I first met Julian of Norwich, who was born in 1342, when I read a passage from her writing in a 1977 book published in Australia by Bishop David Walker, God is a Sea. She lived through the plague, which Fox describes as "COVID on steroids ". I have been fortunate to visit her reconstructed cell attached to a Church in the City of Norwich, England.

I came to Christian faith in an ordinary Newcastle suburban church in an "ordinary" Holy Communion Service. But in that ordinariness, came the extraordinary! I was changed, in the simple act of having bread put into my hand. Jesus had changed me. I had no sense of having to believe a series of theological statements, some years later, I was baptised and confirmed.

Julian of Norwich spoke of a God, who loved, not condemned.

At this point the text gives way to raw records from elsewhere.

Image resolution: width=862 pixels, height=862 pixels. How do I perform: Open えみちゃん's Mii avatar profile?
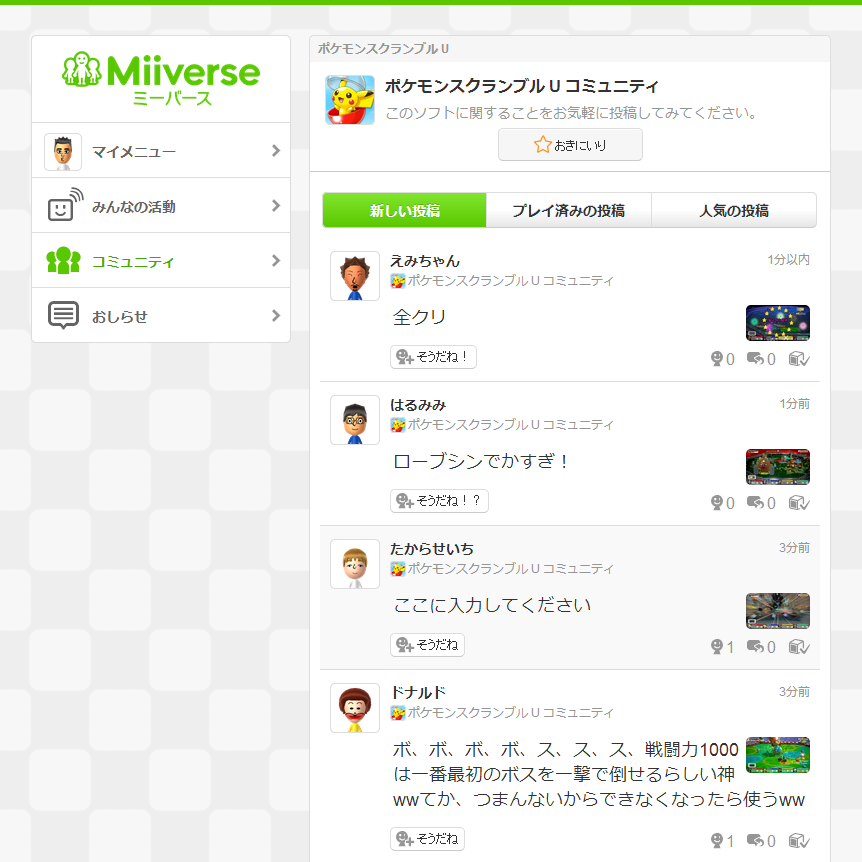[x=355, y=276]
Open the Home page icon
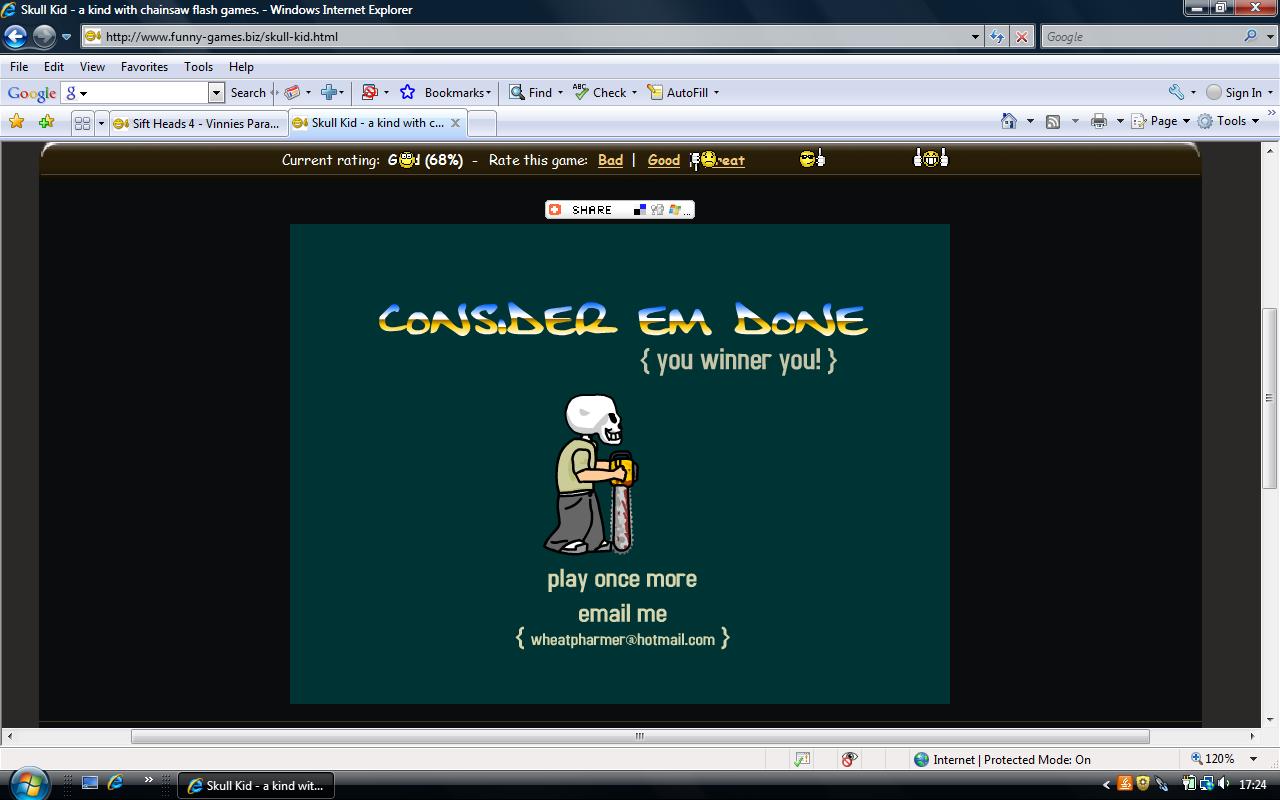1280x800 pixels. [x=1010, y=120]
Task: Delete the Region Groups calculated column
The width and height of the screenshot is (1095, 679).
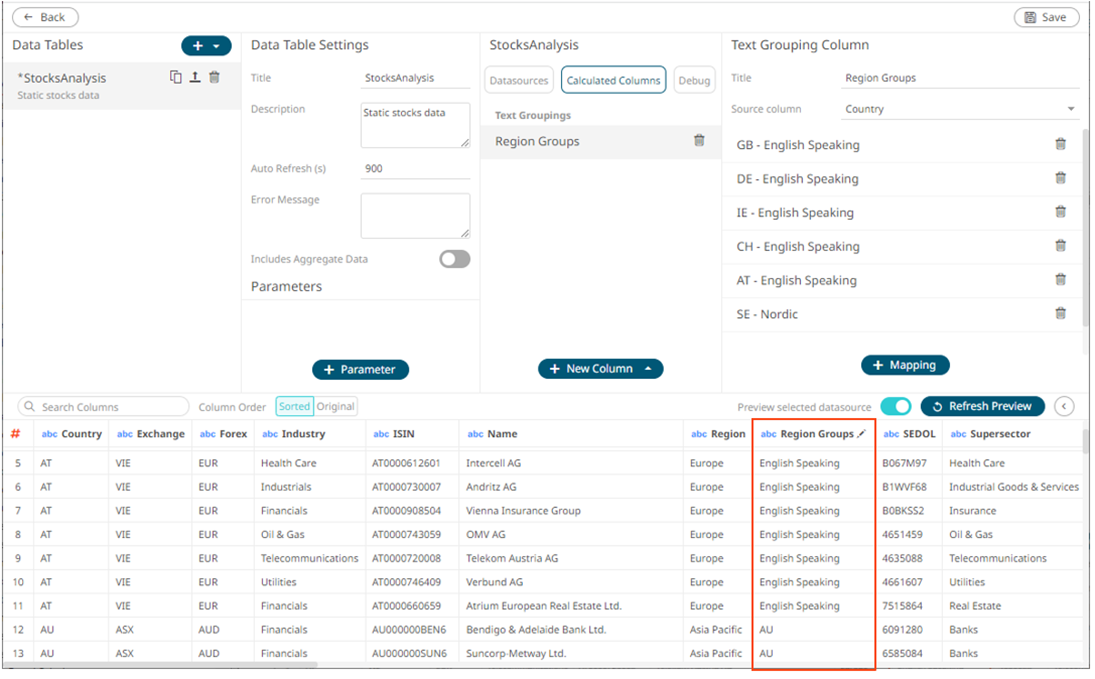Action: coord(699,141)
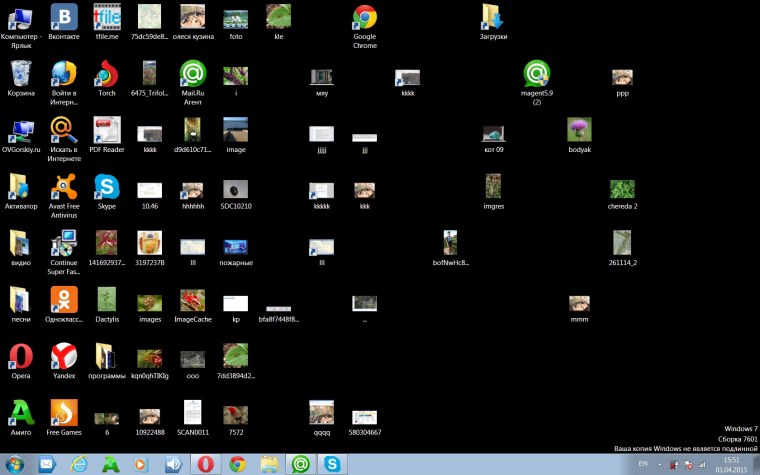Click the EN language indicator in tray
Image resolution: width=760 pixels, height=475 pixels.
click(642, 464)
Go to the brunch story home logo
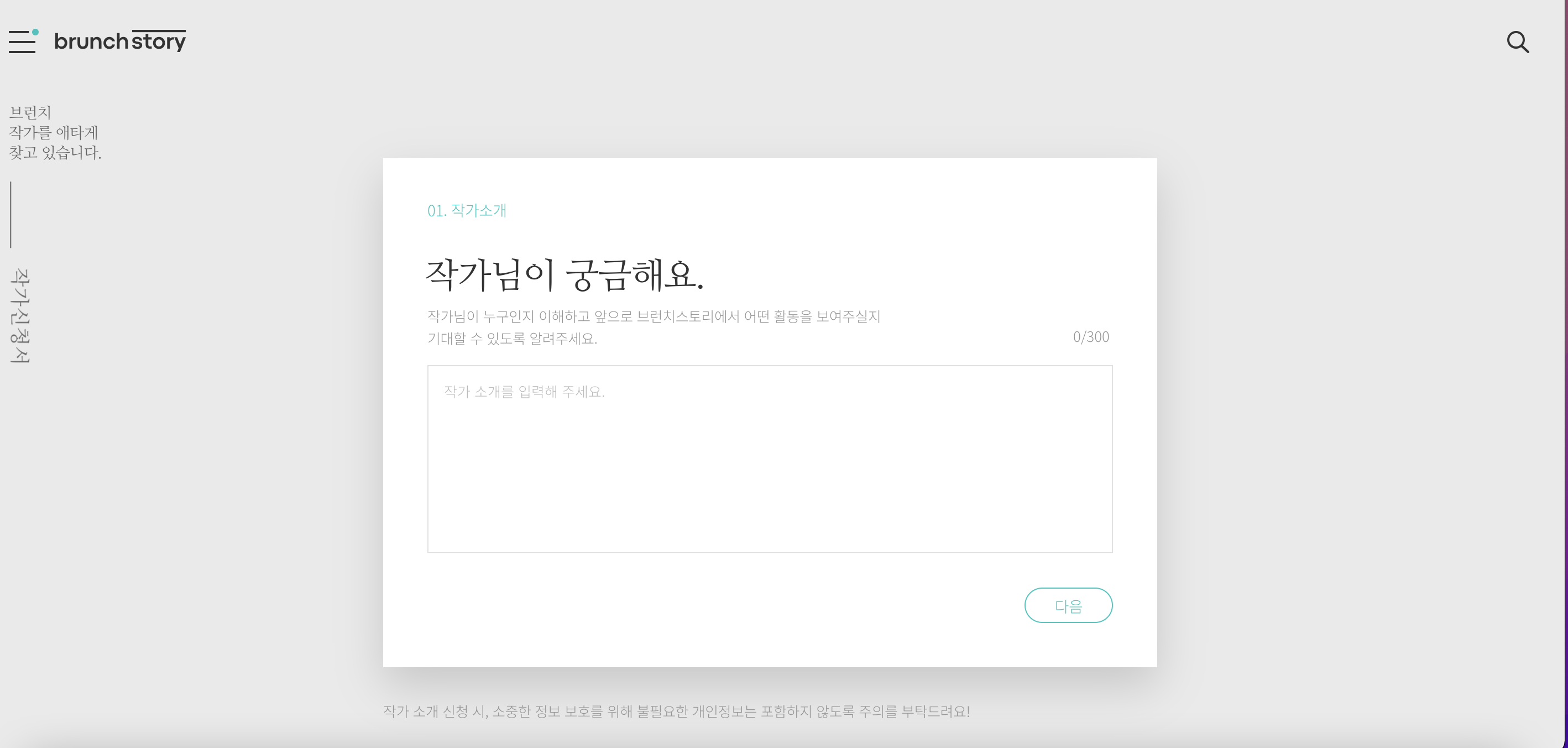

She rejected ideas like Original Sin, and that Jesus death was an atonement for sin.

Knowing that we are profoundly loved by God, a God who loves us as if we are the only ones to be loved, nourishes me during Pandemic times, especially when access to Eucharist is limited.

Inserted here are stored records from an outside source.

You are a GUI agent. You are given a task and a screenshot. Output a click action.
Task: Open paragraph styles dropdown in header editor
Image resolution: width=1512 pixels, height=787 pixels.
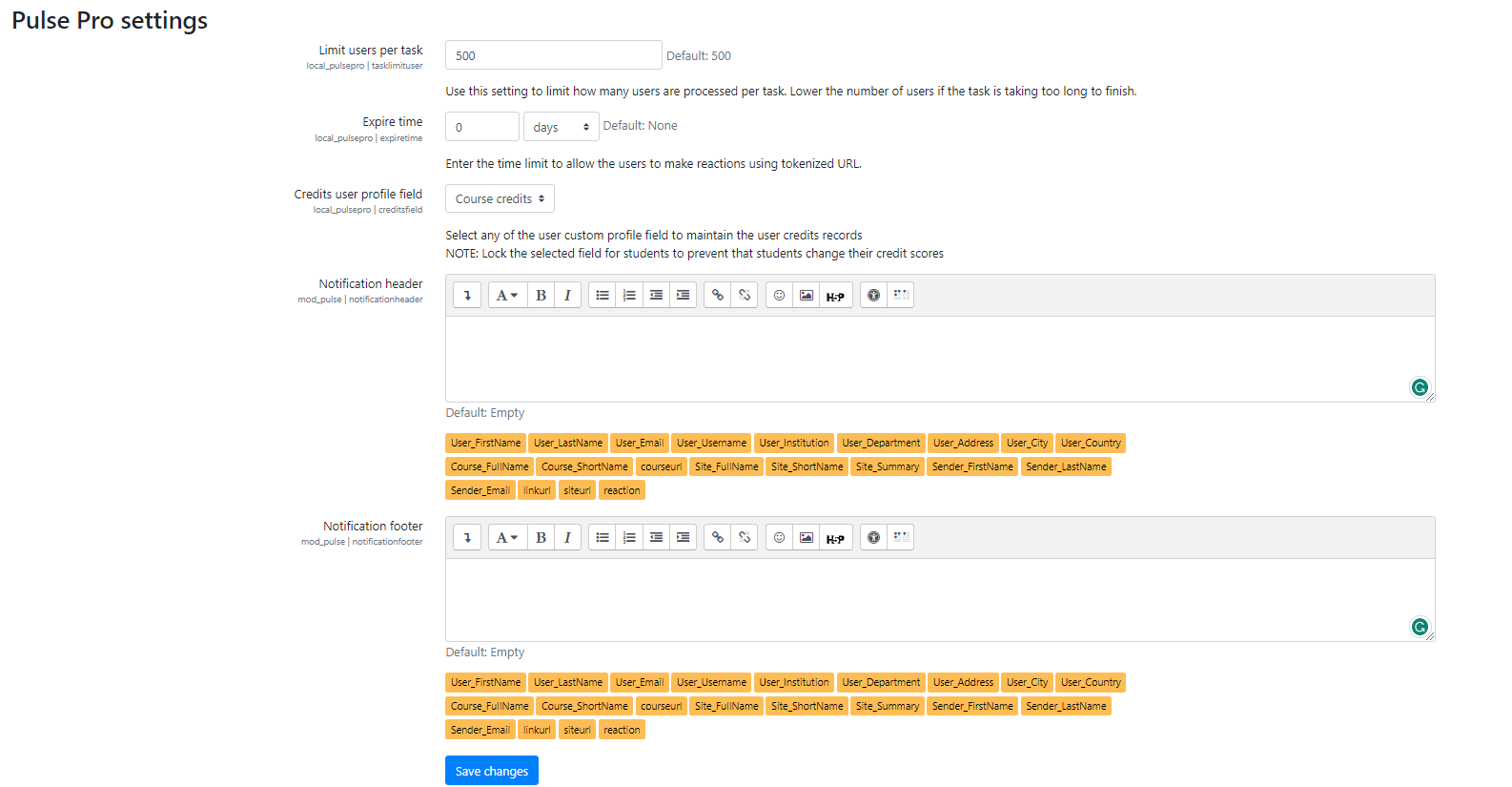[x=506, y=296]
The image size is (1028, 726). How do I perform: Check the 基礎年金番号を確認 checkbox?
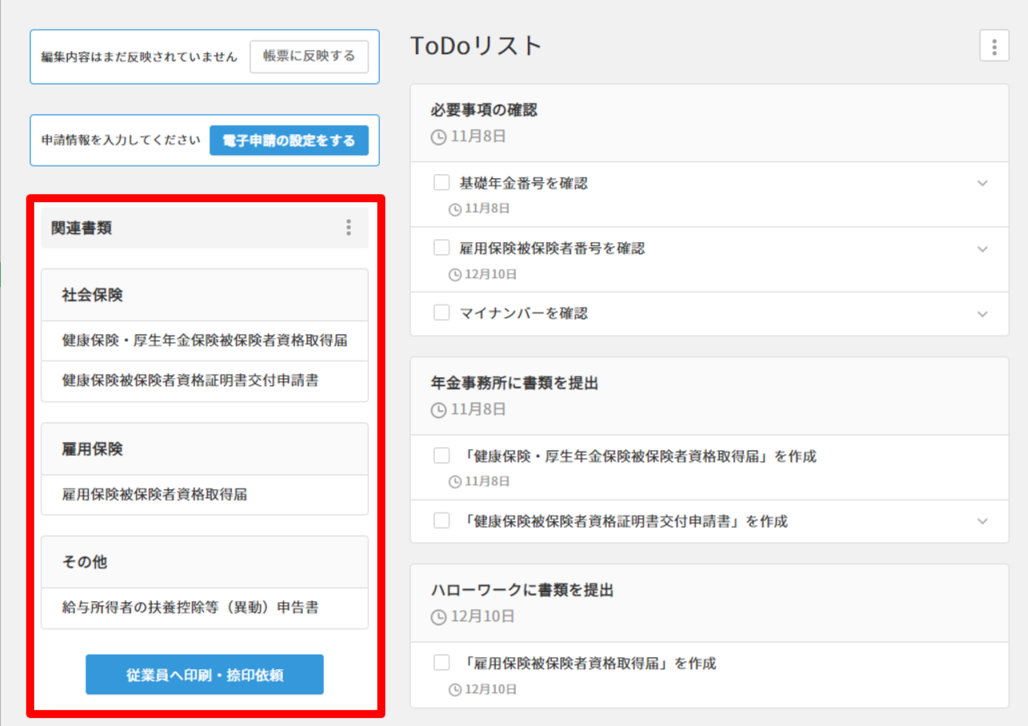[441, 183]
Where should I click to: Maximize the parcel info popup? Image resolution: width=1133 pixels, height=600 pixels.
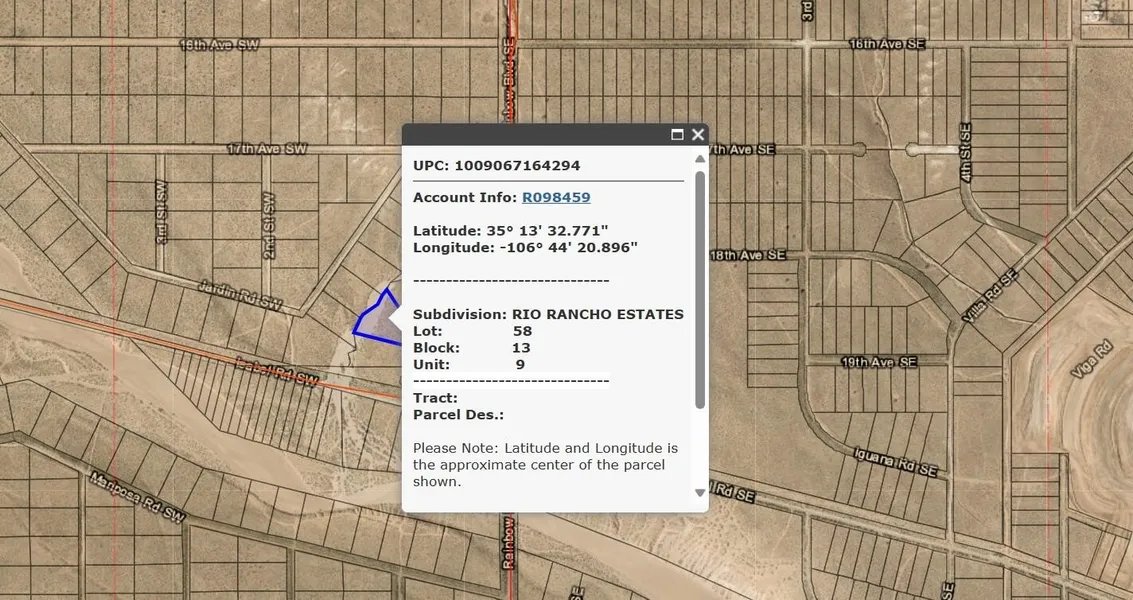click(x=677, y=134)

Since I was ordained as a Uniting Church Minister, in 1987, my theology has deepened and changed.

But, the amazement of meeting Jesus for the first time, in that act of receiving Bread hasn't left me and, I have been graced by the opportunities to learn from others, throughout my life.

My Dad, as a non-practising Methodist, was active in St Vincent de Paul from 1965 until his death in 1981.

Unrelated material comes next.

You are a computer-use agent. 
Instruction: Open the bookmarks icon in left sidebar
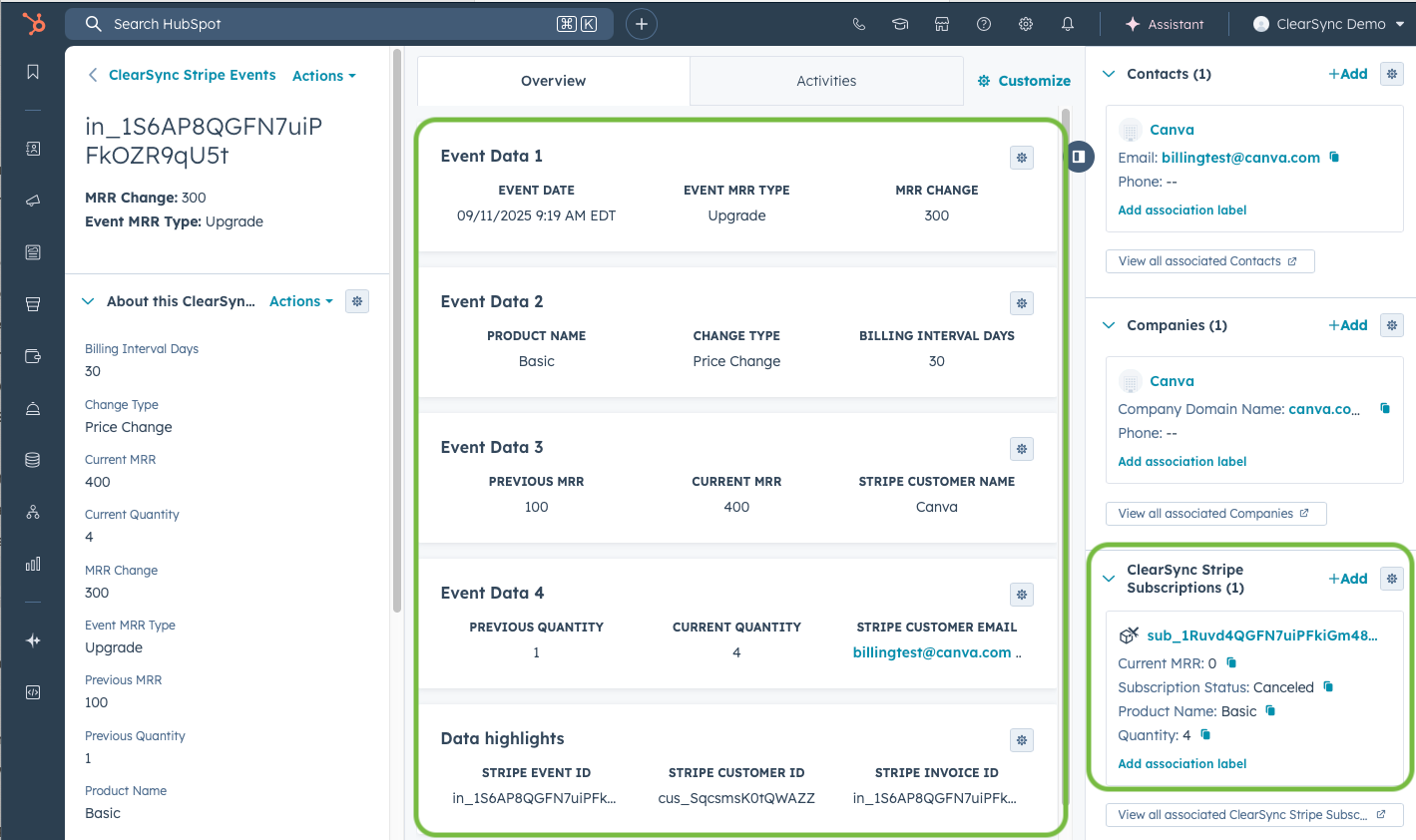tap(33, 72)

My dear husband, Warren, who died in 2020, was a practising Catholic, active in Pastoral Ministries and together we lived an amazing Inter Church life, with our daughter, Sarah.

Warren and I were able to share this Inter Church life when we were invited to join the Ecumenical and Interfaith Council of Diocese of Maitland Newcastle, which I currently chair.

During this Pandemic, I have been nourished by others on the journey- and I am grateful.

I have, in the last weeks, rediscovered Carey Landry 's song, We are Companions on the Journey, and that phrase that he concludes with "for the love we bear, is the hope we share, for we believe in the love of our God.” No, I can't go to gym; no, I can't have coffee with my gym friends; no, I can't celebrate Eucharist with local faith communities.

But as Companions on the Journey says, God's love is still with us.